Re: Concerning mathematics (and introducing other issues concerning mark up)

From: William Overington (WOverington@ngo.globalnet.co.uk)
Date: Sat Mar 09 2002 - 15:26:08 EST


An interesting possibility that would solve the problem would be if Unicode
were to have added into it Unicode code points for the arrow parentheses
that are described on pages 29 and 30 of The Bytext Standard, which is
available at the http://www.bytext.org website. The subscript text could
then be entered using ordinary text characters preceded by an ARROW
PARENTHESIS LEFT DOWN and followed by an ARROW PARENTHESIS RIGHT DOWN.

On Saturday 26 January 2002 I posted to this unicode@unicode.org mailing
list a post about Bytext in which one paragraph was as follows.

quote

I downloaded a copy of Mr Miller's pdf format document and spent a short
while looking through it.

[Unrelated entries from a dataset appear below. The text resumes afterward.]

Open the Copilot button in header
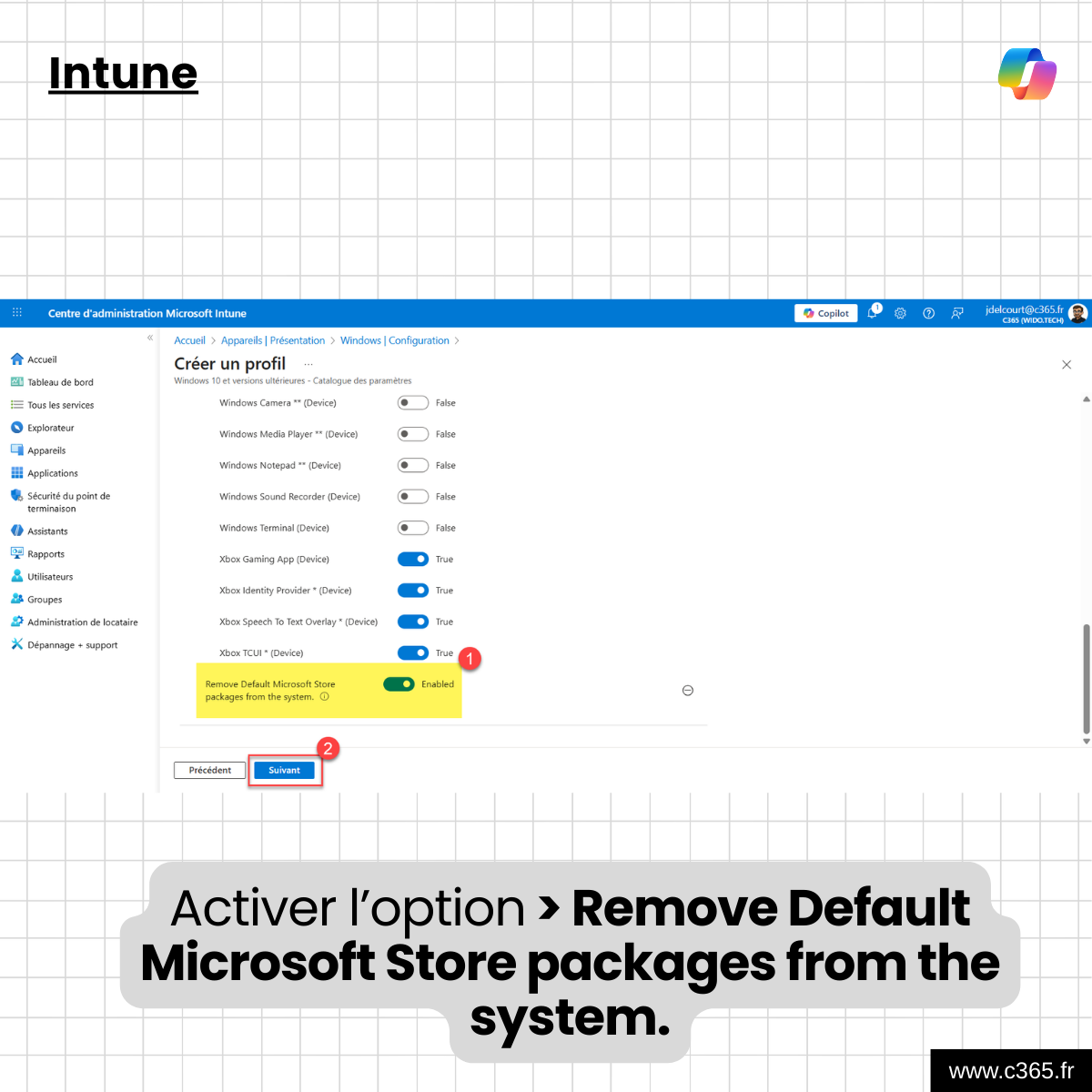Image resolution: width=1092 pixels, height=1092 pixels. (825, 313)
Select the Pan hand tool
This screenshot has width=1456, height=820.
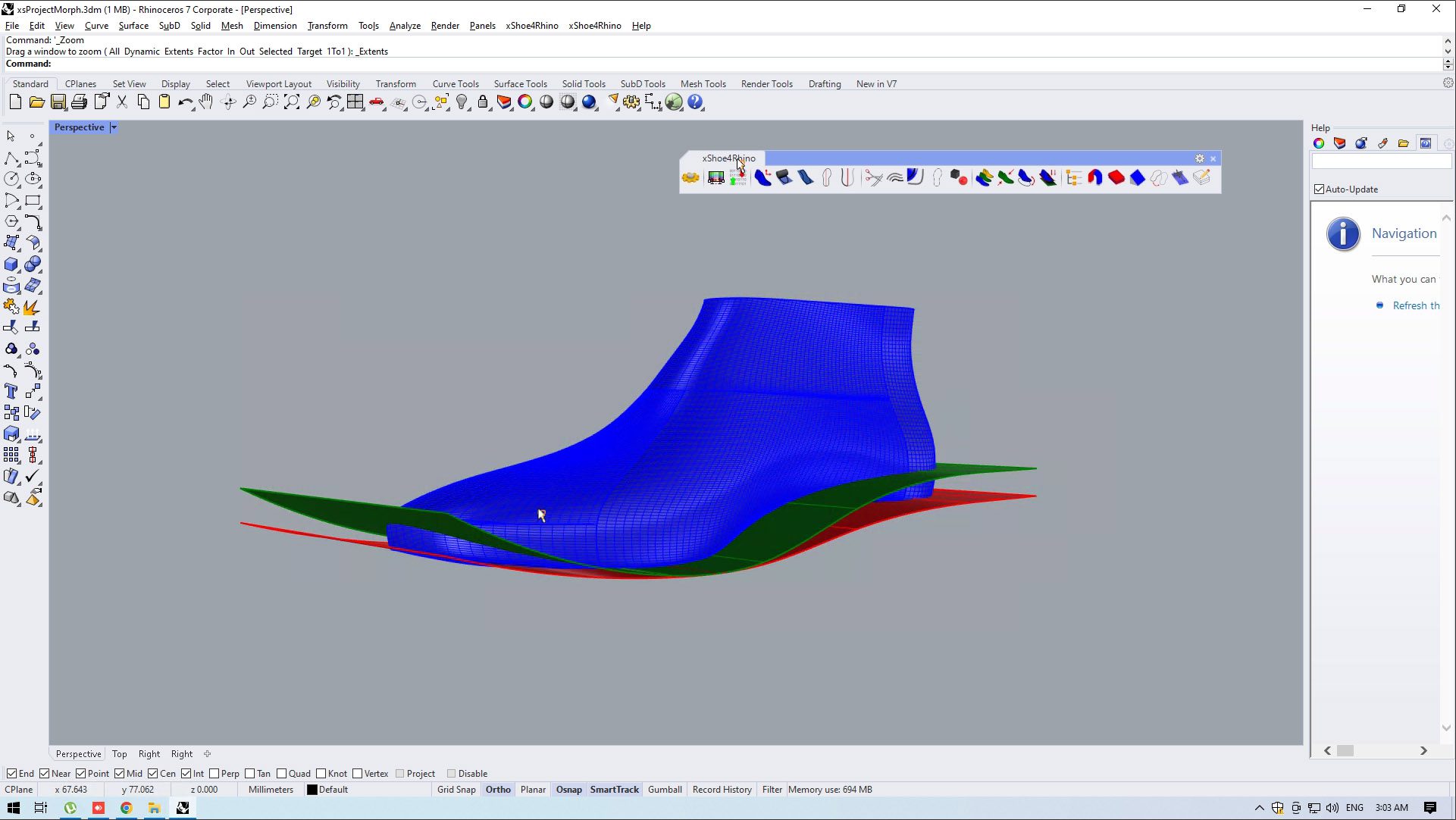click(206, 102)
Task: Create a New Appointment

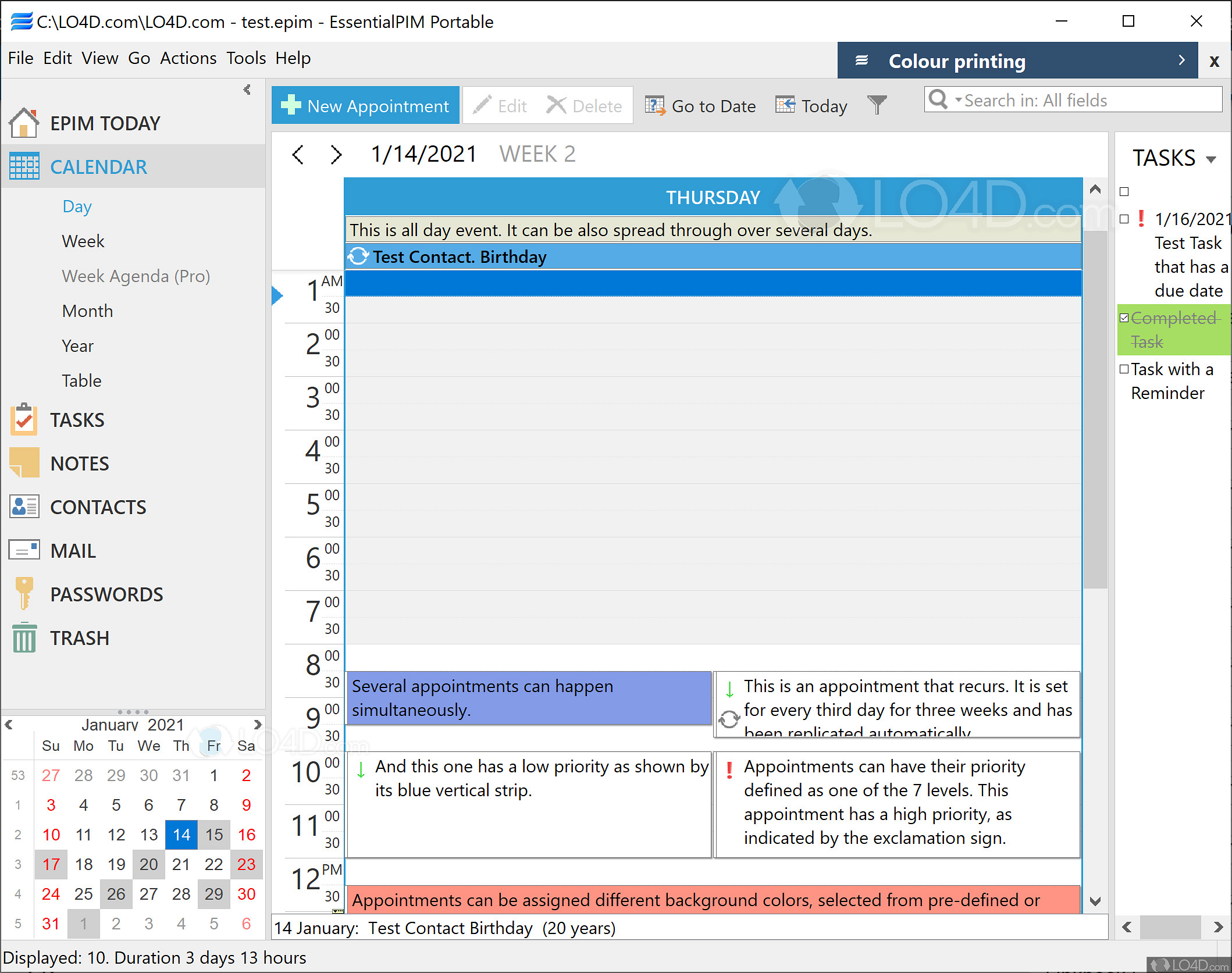Action: [365, 106]
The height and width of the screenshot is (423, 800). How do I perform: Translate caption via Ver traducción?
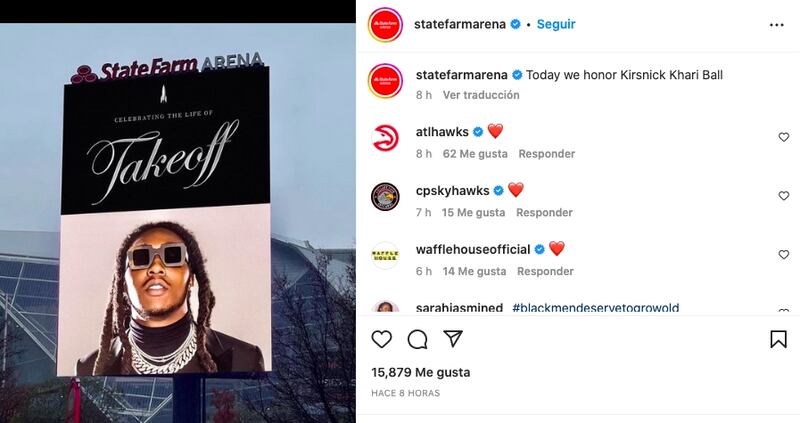click(x=481, y=95)
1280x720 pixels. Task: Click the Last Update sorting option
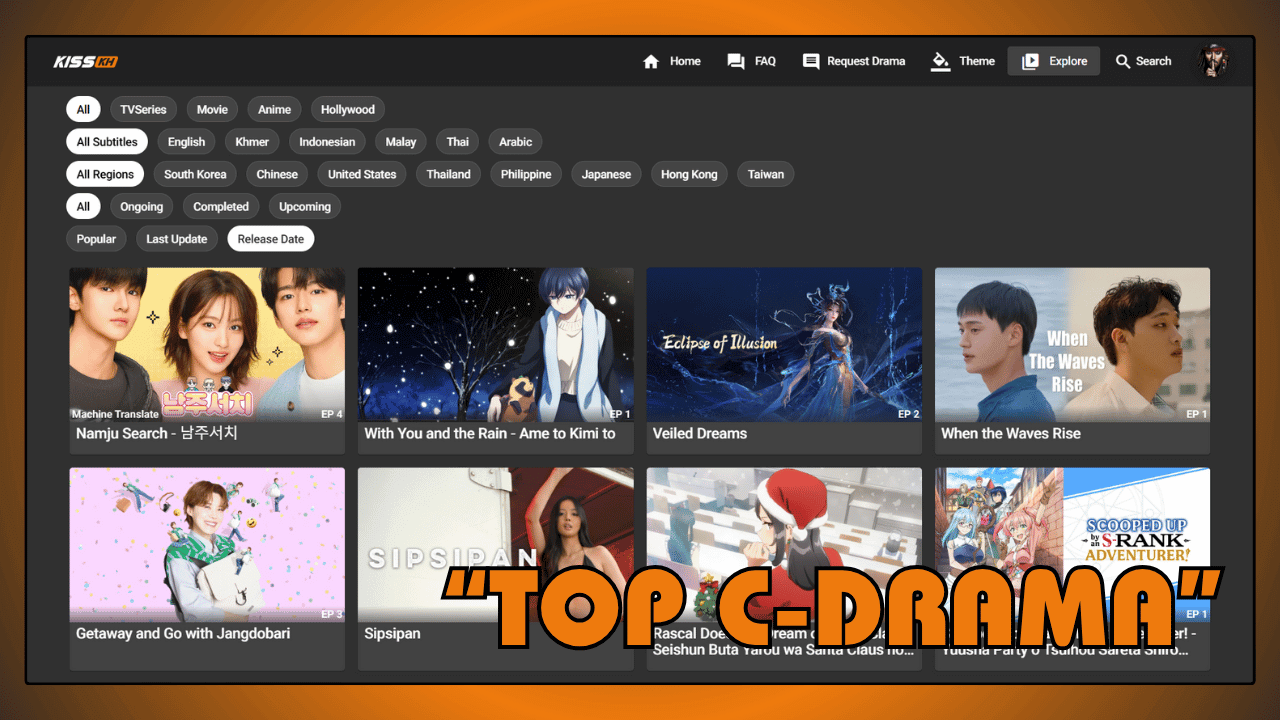pyautogui.click(x=176, y=238)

I found on pages 29 and 30 a section entitled
"Arrow parentheses" which, if I may be permitted to say so, is excellent. I
began to think of the possibilities that the eight characters which Mr
Miller has invented could become widely used as a way to express powers,
subscripts, upper limits of definite integrals and summations and lower
limits of definite integrals and summations in unicode plain text files.
Perhaps Mr Miller might be encouraged and assisted to designate eight code
points of the unicode private use area for their definition as a practical
way to get them available for people to try out experimentally in text
editors and graphical processors, perhaps U+E300 through to U+E307 would be
a good choice, in the order that the glyphs appear on pages 29 and 30 of the
pdf document. I hope that, in due course, arrow parentheses might become
candidates for upgrading to become regular unicode characters, if such an
upgrading of characters that quite specifically would display one way in a
text editor and another way in a graphical display is compatible with the
underlying concepts of unicode. If I understand arrow parentheses
correctly, someone authoring a document that involves a definite integral
would, using the four arrow parentheses that have double arrows, be able to
write with pen upon paper exactly, precisely, his or her equation or
expression in one line of text. This hand written text could then be keyed
into a text editor where the arrow parentheses would appear on the screen as
symbols. However, upon processing through a suitable graphical display
processor, the limits of the definite integral would appear in the correct
place and the arrow parentheses would not show at all on the graphical
display. Thus, an author could write a handwritten manuscript and the
finished equation appear on screen in a professionally laid out standard
mathematical format in a straightforward sequence of events. This could
potentially reduce keying errors and save keying time.

end quote

An unfortunate problem in getting arrow parentheses accepted in Unicode is,
I feel, the traditional approach of separating characters into two
categories, namely plain text and mark up, with Unicode deliberately
avoiding including mark up characters.

I feel that the notion of there being just two categories needs modifying
as, I suggest, it is hindering progress.

Suppose that someone writes a piece of text. Almost always, the typeface in
which the text is set and printed does not affect the meaning of the text.
So, some text usually has the same meaning whether it is printed in the
Arial fount or in the Goudy Text fount. I write "usually" just in case
there is some text that refers to the typeface in which it is set, though
that is just a rare possibility. The choice of typeface is not part of the
meaning of a typical story or of a play or of a technical article or of
whatever, so it seems reasonable that the Unicode standard does not contain
within it characters that designate particular founts.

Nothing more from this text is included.